• **SET PROBLEM**
Duplicate the rows below without any change, beginning with the first row and stopping after the row that contains "Action: [1558, 59]".

** Begin ENTRIES SUPPLIED **

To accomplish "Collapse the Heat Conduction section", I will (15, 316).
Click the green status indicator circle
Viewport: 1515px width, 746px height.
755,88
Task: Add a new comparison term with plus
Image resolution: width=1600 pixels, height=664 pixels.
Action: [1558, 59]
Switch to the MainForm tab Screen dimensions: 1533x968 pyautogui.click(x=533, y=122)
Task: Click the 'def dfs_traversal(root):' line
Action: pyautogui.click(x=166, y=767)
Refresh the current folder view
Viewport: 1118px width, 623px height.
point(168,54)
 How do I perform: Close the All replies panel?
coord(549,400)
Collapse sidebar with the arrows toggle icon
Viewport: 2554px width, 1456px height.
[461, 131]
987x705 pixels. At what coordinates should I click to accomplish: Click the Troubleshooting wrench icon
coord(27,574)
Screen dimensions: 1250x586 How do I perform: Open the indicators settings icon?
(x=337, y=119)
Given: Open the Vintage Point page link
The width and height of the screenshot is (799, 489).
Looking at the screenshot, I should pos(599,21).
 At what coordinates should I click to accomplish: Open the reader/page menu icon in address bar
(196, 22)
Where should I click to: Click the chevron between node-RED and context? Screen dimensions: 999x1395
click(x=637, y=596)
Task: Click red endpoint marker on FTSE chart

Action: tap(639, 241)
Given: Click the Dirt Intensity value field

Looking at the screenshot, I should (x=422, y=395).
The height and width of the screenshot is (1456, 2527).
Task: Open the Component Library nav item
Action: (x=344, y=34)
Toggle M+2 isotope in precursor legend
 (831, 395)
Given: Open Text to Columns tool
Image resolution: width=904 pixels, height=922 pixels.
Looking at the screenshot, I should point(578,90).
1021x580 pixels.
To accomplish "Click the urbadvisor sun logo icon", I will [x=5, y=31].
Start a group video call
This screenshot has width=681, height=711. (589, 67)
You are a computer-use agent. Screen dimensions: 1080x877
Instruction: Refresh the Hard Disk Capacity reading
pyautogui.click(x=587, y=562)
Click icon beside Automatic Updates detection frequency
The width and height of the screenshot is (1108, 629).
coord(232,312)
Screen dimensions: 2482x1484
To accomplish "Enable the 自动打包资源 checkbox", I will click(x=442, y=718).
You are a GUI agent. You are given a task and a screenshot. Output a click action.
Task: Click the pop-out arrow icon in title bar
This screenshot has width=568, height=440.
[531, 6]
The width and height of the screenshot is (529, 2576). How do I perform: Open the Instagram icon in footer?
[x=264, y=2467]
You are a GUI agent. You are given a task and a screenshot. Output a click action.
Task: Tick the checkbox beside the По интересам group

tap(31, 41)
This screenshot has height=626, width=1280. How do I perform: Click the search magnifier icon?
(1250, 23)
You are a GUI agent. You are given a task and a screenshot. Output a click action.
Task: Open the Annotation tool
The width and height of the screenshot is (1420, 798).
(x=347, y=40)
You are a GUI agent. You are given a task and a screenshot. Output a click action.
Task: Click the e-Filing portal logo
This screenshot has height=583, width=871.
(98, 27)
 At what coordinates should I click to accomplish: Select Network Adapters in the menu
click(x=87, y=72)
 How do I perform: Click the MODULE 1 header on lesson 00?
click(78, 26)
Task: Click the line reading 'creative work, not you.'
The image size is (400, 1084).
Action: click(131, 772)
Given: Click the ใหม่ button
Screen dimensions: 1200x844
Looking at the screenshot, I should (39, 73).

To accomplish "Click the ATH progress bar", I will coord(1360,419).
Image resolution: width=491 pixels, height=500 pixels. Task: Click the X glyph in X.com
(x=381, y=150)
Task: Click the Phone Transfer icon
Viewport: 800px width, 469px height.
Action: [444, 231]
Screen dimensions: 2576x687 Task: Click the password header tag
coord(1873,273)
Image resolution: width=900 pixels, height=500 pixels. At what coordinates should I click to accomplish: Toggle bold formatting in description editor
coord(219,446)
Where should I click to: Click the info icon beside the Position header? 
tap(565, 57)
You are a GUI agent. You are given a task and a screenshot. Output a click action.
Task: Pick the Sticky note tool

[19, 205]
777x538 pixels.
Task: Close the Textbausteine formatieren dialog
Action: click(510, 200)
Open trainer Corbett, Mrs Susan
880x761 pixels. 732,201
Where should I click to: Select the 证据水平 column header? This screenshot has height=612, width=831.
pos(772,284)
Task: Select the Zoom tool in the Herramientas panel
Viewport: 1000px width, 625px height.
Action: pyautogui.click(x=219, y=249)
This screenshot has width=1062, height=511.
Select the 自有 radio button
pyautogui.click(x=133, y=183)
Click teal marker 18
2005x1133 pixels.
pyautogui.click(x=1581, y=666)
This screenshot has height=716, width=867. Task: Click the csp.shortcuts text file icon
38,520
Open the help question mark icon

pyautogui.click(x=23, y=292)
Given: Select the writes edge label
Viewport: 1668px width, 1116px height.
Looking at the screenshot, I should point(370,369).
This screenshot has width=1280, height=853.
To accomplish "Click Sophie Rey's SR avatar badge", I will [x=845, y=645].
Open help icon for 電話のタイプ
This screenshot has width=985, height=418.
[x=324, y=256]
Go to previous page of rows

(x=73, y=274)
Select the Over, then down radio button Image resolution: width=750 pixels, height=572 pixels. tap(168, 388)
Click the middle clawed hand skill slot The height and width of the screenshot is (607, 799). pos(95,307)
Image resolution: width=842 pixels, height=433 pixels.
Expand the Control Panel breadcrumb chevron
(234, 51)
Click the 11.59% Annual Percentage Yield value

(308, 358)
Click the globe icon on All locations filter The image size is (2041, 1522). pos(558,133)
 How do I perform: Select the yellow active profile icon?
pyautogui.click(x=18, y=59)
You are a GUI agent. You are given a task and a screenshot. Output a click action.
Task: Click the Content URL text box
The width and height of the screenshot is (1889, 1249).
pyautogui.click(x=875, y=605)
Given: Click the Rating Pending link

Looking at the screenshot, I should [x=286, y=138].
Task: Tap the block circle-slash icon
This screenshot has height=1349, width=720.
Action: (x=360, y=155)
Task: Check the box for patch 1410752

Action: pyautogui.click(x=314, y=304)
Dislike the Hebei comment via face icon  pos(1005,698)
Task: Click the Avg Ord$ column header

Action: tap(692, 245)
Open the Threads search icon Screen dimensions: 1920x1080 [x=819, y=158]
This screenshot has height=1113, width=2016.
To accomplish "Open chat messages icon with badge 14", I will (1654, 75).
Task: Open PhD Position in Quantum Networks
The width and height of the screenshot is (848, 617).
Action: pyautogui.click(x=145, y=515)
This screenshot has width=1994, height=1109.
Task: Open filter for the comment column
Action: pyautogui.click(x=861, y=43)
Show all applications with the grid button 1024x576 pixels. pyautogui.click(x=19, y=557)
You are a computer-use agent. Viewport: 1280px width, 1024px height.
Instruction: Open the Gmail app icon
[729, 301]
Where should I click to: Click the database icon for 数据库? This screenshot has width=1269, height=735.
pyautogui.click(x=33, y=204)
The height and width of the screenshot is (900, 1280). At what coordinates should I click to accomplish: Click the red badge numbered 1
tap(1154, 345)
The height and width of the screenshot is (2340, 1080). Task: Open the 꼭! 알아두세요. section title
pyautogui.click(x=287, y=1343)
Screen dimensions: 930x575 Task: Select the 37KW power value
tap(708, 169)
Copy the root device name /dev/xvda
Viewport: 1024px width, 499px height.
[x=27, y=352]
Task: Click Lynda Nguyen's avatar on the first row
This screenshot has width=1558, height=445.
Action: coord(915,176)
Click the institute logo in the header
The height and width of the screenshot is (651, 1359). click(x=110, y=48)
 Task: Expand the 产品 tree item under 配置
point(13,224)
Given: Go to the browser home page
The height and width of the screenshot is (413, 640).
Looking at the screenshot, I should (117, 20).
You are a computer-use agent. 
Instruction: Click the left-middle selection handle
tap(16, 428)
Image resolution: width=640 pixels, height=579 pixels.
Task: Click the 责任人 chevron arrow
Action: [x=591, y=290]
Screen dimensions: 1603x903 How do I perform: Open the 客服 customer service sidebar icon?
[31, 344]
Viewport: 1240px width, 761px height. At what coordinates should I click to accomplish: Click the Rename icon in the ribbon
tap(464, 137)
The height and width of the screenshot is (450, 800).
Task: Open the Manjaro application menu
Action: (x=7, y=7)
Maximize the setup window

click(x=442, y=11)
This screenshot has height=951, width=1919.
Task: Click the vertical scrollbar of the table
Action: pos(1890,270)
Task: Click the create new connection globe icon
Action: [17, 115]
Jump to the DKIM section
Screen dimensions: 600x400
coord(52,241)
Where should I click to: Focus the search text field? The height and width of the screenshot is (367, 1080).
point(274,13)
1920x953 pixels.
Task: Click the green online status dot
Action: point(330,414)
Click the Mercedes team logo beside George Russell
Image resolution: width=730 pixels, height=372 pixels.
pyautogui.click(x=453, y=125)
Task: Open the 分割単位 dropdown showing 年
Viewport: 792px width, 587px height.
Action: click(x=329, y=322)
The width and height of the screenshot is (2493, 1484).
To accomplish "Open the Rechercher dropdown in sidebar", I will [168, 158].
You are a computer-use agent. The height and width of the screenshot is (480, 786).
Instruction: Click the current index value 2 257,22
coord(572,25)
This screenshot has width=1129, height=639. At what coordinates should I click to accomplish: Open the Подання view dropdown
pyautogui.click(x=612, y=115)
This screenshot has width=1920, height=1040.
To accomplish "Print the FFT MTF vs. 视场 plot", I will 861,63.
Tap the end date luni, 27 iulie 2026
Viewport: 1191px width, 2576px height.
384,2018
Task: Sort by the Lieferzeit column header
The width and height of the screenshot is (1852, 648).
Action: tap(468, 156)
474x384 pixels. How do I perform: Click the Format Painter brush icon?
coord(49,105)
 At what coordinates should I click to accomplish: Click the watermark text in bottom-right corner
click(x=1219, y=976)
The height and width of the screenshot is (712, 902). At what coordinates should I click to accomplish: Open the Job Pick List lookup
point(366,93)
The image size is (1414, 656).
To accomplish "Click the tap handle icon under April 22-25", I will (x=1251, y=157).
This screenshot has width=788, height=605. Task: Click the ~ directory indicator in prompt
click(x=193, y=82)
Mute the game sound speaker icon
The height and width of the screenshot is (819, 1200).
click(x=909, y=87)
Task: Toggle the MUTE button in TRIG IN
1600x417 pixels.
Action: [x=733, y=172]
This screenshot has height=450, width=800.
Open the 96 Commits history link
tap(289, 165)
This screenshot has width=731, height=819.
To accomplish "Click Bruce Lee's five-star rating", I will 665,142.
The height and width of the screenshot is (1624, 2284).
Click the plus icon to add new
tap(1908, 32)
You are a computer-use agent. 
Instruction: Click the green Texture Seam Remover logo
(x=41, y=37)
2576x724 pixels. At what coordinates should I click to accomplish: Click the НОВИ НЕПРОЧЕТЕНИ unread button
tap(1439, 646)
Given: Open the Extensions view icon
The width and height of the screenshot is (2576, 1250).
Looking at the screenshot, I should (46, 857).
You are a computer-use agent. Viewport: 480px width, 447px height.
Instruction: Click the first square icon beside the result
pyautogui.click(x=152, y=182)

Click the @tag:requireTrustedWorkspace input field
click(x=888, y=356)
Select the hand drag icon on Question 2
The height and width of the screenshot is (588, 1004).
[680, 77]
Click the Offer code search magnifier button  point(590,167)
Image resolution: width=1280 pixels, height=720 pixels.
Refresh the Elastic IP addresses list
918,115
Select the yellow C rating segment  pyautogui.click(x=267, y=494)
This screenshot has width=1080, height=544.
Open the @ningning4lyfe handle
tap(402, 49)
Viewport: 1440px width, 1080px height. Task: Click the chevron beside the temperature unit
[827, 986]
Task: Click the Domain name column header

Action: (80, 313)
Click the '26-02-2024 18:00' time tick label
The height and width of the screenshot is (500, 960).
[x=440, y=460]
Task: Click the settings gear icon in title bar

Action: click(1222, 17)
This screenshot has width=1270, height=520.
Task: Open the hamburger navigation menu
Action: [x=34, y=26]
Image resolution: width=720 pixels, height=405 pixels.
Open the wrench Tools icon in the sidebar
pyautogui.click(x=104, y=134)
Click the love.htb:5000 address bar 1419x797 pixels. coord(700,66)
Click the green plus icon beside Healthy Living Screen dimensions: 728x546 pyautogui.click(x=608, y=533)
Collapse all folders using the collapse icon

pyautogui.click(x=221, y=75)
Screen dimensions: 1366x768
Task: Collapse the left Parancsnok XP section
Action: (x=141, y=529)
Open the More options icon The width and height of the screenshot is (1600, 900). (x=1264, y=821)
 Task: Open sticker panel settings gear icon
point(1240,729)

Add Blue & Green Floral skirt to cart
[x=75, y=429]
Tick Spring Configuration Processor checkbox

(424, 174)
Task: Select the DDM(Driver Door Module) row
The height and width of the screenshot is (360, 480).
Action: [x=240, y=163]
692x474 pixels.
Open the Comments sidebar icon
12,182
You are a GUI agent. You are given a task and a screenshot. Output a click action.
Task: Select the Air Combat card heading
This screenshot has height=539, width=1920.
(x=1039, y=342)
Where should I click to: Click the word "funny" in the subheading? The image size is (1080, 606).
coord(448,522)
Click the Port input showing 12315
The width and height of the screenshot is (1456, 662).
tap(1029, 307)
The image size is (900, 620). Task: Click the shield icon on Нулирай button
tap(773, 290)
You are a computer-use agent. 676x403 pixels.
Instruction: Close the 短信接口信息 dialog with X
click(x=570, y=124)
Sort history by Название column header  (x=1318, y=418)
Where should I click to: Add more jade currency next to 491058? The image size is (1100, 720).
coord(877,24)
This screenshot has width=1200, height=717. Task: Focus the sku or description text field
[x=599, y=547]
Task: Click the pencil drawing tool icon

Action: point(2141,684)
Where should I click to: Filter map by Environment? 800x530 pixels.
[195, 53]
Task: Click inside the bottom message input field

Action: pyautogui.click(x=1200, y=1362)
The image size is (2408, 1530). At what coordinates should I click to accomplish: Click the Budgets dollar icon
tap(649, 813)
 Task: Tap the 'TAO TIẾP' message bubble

** End ENTRIES SUPPLIED **

• **EXERCISE SOLUTION**
To accomplish "Collapse the Heat Conduction section", I will (15, 316).
Click the green status indicator circle
Viewport: 1515px width, 746px height.
755,88
Task: Add a new comparison term with plus
Image resolution: width=1600 pixels, height=664 pixels.
Action: [1558, 59]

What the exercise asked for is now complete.